The reason for hay being carted north is because there is a drought, a periodic event in Australia's very variable climate. That currently drought affected land is in fact highly productive, with drought perhaps every 10 years.
The Murray Darling Basin Plan is not a barrier – it is, in fact, a legislated agreement – and it can be changed as required by Parliament.
Given Australia's increasing population, and the dire predictions of the climate change advocates of a hotter, drier Australia, we cannot afford to ignore the need to manage our limited water resources efficiently.

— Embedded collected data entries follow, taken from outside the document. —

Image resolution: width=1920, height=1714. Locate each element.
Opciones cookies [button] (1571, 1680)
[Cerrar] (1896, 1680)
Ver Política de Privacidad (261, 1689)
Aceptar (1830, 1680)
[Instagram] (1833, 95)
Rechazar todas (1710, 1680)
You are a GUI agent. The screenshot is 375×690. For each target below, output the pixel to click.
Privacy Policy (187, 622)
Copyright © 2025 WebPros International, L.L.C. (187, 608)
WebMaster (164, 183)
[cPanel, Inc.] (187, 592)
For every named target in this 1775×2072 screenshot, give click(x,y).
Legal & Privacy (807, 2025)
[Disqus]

And the only way to do so is to store it in winter/spring for use when it is needed, and to manage it for the best environmental outcomes. We cannot return to the halcyon days of 1787.
David Evans, Mohyu
Spare me the lecture
America the brave? More like a slave … to the National Rifle Association, and gun enthusiasts. Surely the rest of the world sadly must now accept that the words from the American national anthem could not sit in more stark contrast to the America we see today.
After yet another mass shooting, we have to sit through the same old commentary and debate on gun control. I wonder how many thousands of words have been devoted to analysis, debate, commentary and reflection on the awful events at Las Vegas. Time and time again we hear it, and time and time again America ends up doing nothing.
It was crystal clear after the Sandy Hook Elementary School shooting that nothing was ever going to change in America when it comes to gun control. If you don’t do something about your gun problem when someone slaughters 20 children aged six to seven years old, nothing is ever going to sway you to, is it?
It’s sickening and it’s sad and I am tired of being told every time this happens that Australians “will never understand” America’s gun culture. I don’t need to understand America’s gun culture, and I don’t care to devote any more time trying to understand it quite frankly.
The point that is never made is that the American people actually don’t understand their own gun culture, or certainly not the consequences of it. Why is it that the rest of the world gets the lecture on America’s gun culture when America has so little insight itself? The simple fact is there is a price to pay for that gun culture and America has demonstrated, time and time again, that it has still not reached a point where it considers that price to be too high.
Tim Fischer was spot on when he said “it takes guts” to bring about change. And I’m almost certain now that “America the brave” doesn’t have any when it comes to this issue.